Search the entries for the word "mode". Copy every line that holds it.

[Saved data entries]
◆ ◆ ◆
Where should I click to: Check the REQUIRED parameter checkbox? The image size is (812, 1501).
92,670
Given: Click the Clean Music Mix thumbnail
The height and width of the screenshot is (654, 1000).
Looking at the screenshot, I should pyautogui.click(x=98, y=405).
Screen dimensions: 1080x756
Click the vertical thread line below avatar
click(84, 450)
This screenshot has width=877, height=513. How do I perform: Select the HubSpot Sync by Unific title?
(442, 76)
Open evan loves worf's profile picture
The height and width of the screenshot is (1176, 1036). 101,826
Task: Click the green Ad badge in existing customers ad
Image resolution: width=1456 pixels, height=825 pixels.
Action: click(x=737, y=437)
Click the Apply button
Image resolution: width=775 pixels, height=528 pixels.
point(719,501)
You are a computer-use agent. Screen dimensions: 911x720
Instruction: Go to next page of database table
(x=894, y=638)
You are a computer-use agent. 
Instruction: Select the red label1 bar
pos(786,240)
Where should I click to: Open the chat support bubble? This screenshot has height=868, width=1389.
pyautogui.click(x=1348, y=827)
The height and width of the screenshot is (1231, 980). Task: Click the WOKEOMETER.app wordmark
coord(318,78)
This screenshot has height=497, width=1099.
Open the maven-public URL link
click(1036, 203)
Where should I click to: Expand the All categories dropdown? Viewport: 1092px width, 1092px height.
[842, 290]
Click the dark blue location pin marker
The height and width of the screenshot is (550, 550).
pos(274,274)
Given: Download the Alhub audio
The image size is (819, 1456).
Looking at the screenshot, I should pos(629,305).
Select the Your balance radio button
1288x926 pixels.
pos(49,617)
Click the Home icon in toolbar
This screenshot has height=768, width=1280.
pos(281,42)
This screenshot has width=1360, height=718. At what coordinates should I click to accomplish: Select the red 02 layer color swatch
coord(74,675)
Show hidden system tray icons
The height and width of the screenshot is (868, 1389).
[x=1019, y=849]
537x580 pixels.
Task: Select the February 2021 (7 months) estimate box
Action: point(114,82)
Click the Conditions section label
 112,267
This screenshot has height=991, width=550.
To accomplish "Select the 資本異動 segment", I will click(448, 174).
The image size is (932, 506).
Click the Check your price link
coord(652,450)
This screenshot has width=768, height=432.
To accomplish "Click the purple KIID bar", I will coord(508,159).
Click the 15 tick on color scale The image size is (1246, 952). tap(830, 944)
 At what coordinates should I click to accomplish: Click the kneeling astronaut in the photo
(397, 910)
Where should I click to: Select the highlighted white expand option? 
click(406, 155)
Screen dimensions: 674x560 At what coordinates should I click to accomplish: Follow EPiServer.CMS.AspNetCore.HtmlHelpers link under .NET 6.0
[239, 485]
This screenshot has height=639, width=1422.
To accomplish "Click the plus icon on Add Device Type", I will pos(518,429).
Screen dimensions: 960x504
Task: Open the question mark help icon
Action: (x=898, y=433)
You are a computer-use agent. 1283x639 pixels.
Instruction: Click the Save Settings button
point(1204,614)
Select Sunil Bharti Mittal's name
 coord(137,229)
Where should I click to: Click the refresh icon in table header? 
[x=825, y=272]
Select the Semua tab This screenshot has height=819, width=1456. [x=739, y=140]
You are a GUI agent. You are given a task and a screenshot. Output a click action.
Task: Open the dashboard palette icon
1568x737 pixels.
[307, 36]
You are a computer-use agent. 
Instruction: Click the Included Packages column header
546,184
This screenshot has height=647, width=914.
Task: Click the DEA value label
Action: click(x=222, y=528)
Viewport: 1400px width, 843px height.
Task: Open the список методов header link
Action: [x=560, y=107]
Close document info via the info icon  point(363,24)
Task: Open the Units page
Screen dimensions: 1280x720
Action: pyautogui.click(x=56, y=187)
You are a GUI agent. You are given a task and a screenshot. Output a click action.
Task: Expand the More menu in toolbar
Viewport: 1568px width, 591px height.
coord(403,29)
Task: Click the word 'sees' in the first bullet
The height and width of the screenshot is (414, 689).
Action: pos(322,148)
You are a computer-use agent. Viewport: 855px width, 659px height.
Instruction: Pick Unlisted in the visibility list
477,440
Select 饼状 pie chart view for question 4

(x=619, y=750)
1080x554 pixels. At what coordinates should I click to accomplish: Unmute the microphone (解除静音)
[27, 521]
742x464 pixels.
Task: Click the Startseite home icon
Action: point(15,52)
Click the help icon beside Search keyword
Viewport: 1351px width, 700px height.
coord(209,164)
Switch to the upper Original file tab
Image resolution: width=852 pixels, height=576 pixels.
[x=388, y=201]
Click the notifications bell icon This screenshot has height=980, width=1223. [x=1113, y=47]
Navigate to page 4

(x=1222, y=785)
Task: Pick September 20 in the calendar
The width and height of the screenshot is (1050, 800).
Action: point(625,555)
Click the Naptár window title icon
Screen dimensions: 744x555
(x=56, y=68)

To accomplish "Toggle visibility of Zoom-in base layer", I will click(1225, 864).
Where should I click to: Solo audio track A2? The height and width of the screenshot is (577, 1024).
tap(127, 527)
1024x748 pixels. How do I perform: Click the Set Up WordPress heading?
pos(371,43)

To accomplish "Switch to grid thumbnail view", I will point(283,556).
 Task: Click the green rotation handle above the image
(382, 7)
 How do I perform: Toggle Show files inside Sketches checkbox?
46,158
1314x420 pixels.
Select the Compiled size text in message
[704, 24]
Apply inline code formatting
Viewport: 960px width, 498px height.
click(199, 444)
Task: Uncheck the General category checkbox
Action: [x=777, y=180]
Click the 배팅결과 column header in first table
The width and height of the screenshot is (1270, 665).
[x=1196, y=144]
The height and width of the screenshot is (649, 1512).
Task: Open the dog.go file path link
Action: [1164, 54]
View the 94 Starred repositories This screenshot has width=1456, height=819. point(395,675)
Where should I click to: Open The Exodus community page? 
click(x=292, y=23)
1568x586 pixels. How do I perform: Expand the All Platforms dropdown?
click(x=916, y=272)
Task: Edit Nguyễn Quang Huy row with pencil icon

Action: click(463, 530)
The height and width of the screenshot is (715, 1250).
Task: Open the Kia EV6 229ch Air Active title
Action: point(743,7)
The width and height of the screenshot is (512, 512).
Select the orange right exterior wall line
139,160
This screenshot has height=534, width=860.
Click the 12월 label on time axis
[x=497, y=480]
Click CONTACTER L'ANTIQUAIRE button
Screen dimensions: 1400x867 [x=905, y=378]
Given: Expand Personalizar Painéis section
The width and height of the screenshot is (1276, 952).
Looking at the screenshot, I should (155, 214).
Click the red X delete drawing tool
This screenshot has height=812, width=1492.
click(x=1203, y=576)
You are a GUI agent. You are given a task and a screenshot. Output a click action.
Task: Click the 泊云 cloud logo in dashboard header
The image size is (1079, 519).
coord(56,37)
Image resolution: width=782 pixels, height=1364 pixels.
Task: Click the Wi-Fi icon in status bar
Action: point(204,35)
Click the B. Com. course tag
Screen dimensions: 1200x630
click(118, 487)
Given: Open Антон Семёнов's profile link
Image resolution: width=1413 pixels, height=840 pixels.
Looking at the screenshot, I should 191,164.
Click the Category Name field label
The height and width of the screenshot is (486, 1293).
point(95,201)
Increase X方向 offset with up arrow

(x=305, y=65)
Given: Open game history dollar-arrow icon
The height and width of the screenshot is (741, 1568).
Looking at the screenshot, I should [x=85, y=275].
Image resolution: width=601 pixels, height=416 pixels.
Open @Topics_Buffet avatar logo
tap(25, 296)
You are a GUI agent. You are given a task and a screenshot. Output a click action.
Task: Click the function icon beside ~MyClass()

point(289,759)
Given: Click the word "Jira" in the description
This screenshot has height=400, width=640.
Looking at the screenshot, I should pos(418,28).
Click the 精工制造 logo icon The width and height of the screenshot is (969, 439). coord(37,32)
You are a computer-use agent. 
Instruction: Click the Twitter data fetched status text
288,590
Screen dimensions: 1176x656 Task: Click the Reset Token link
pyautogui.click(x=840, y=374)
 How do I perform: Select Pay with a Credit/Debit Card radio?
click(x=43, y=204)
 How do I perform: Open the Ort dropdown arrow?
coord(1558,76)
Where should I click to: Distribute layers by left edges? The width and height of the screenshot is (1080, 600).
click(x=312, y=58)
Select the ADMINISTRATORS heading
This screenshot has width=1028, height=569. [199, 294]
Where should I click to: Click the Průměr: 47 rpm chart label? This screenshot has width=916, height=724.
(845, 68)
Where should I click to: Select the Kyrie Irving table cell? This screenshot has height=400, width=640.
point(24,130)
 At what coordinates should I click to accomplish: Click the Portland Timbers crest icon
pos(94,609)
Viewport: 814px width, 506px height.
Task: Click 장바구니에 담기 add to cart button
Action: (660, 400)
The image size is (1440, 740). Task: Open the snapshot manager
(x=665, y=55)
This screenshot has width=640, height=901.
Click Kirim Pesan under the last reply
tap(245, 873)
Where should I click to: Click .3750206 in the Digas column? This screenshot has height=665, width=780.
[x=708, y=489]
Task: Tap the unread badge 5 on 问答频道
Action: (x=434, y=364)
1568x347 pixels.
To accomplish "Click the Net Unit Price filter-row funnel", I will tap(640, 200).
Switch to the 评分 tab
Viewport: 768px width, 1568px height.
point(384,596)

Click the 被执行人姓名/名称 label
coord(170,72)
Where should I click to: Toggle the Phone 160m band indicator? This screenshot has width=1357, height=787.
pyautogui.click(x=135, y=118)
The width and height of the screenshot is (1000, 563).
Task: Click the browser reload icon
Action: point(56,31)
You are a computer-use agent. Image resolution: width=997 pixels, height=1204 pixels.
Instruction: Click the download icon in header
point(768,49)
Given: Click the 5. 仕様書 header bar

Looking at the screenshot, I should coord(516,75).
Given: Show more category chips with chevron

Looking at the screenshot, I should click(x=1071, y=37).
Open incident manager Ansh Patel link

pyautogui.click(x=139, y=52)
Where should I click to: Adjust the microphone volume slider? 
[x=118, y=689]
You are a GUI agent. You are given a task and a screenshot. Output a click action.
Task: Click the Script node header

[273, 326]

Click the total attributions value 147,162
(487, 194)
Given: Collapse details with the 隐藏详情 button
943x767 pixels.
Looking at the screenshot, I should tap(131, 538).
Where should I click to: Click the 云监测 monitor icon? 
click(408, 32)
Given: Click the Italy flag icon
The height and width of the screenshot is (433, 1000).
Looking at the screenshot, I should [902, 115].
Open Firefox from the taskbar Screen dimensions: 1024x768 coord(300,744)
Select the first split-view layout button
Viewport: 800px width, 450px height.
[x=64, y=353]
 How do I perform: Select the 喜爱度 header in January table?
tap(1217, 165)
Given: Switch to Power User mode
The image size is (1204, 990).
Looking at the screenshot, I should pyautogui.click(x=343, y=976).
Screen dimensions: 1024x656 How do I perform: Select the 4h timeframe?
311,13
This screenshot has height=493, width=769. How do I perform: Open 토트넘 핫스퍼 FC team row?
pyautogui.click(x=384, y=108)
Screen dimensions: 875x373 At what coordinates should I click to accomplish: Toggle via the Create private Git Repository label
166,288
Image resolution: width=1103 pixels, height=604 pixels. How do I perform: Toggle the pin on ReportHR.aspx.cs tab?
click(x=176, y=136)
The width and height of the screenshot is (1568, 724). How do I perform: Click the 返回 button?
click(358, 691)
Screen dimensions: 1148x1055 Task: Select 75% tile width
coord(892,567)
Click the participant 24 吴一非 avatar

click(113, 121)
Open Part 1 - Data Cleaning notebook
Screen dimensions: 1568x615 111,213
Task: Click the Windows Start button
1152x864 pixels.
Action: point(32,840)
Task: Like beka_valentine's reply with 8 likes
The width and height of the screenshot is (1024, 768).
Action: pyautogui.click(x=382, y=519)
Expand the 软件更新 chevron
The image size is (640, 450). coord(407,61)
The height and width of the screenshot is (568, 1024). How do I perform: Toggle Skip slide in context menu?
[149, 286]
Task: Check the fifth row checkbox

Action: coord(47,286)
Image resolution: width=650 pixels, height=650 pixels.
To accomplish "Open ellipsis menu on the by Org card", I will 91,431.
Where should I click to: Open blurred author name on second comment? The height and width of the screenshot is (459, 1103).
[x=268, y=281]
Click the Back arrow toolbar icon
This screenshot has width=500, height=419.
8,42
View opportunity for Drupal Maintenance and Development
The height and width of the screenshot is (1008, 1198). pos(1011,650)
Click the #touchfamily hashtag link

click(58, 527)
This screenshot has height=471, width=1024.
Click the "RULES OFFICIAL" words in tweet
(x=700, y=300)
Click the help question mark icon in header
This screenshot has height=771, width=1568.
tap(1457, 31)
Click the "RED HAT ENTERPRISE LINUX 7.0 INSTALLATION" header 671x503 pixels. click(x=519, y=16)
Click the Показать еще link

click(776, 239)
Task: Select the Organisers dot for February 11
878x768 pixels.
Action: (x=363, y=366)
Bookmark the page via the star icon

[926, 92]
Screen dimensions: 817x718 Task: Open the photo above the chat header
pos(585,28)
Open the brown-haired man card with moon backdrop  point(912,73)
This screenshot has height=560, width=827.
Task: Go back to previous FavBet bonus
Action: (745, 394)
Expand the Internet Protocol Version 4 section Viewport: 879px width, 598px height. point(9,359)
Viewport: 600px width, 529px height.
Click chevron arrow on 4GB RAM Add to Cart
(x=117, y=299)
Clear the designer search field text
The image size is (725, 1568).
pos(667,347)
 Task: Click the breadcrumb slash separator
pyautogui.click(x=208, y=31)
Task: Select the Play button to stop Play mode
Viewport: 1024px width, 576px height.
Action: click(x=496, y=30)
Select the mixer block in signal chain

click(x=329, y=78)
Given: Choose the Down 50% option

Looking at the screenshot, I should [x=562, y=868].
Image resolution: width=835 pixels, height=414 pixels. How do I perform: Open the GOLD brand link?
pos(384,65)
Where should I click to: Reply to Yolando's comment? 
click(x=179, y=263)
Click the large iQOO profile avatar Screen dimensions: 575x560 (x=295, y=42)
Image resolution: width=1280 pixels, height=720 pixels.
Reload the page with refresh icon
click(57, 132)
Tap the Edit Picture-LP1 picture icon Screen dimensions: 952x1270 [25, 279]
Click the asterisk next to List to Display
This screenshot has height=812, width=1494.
◆ ◆ ◆
■ **Answer area**:
Given: Switch to Power User mode
Task: Select the Play button to stop Play mode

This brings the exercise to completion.